The next most frequently mentioned issue was that they expect sales people to know their own business. What trends are happening in the sales person’s industry that the customer can capitalize on? How can the sales person’s product or service add value to the prospect’s company?
The third hottest issue identified in the study is for the sales person to communicate quickly and concisely how their product or service can help the customer’s business. What cost savings or revenue improvement can the sales person’s product or service impact? Get your messaging clear, crystal clear, so that you can succinctly explain the impact you will have on their business.
I call this High Impact Conversations. That is,
… having a positive impact on your customer’s business.
That impact should drive your customer towards the achievement of
stated goals, lessening or eliminating the impact of their challenges.
What results do your clients achieve when they work with you? Do they increase sales or profit, eliminate downtime, reduce employee turnover, reduce costs, improve workflow and efficiencies, etc. Make a list of all the ways your company’s solution impacts your clients: there may be only one key impact, or there may be several. Companies only buy from you when you can help them to become better in some way that is impactful to their business.
Now, when you are requesting a meeting from a decision maker, start by asking them about this impact.

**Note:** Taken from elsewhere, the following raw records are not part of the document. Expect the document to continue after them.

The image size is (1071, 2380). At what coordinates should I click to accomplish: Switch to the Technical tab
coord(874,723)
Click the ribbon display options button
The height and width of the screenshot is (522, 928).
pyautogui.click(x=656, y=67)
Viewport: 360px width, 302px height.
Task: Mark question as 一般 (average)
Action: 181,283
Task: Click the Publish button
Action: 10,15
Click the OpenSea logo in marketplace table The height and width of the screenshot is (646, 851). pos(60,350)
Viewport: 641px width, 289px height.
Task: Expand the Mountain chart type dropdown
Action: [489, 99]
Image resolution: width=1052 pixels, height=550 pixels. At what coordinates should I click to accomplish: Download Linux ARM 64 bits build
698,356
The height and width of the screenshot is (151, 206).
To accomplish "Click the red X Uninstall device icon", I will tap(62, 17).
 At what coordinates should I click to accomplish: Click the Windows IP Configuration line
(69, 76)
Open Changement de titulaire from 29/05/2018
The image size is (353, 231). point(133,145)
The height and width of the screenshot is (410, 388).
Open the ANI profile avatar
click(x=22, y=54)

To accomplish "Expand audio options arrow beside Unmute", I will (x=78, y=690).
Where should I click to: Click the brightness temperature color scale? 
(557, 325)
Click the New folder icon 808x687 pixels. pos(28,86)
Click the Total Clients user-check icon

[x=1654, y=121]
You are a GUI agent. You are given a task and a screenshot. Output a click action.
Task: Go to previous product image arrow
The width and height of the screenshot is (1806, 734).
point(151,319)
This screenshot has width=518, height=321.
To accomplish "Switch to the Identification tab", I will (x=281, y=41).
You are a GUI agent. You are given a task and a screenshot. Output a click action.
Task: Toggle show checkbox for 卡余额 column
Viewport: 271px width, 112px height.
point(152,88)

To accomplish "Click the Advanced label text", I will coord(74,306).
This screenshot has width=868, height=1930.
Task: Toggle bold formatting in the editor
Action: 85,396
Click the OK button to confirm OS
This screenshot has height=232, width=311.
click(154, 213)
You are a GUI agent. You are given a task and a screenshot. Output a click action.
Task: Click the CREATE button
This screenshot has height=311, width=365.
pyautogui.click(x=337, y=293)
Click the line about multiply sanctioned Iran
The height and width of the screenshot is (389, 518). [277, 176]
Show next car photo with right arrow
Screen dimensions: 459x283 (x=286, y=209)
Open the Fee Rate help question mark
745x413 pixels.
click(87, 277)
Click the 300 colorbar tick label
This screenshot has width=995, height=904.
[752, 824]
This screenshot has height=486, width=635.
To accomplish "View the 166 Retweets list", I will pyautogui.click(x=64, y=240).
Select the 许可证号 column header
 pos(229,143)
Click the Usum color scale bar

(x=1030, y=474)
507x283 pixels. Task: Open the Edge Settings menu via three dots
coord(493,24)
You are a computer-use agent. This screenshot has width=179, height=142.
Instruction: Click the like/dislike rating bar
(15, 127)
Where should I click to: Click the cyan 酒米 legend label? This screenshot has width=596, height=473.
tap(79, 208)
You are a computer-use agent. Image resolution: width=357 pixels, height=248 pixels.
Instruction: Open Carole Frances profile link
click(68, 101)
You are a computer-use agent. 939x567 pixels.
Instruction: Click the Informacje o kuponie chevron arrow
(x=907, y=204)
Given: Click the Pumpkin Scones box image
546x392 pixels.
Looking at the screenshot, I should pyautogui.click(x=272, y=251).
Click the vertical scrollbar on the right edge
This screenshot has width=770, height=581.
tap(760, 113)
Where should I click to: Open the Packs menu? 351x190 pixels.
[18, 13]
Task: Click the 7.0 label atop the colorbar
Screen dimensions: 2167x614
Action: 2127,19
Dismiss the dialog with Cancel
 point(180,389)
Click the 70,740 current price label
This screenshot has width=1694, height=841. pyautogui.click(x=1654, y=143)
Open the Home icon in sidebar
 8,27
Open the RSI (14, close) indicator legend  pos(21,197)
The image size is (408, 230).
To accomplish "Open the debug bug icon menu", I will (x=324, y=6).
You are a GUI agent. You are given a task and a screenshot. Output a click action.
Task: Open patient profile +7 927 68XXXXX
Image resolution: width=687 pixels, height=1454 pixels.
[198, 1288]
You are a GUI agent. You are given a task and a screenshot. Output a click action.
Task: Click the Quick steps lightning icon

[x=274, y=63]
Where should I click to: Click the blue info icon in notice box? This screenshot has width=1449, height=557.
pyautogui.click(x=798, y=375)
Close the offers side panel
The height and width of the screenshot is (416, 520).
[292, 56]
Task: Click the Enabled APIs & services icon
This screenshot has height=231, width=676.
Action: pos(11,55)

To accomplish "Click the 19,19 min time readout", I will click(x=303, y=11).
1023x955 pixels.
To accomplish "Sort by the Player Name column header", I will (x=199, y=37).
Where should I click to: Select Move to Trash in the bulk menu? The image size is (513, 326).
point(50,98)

You might say: “Good morning, Elaine. It’s Linda Kern, of Uptime Inc. I’ve read it’s difficult for Widget makers to eliminate downtime in the plant, how has that impacted you?” Note that you are asking about their business and not pitching your product. They may ask who you are, and that’s okay, just repeat your name and ask the question again. You want to set the tone that this is a business discussion and not a product pitch. After a brief discussion ask for a 30-minute meeting, and suggest one or two dates. Let us know how it goes! 416-520-4897 or Linda@TheKernGroupInc.com.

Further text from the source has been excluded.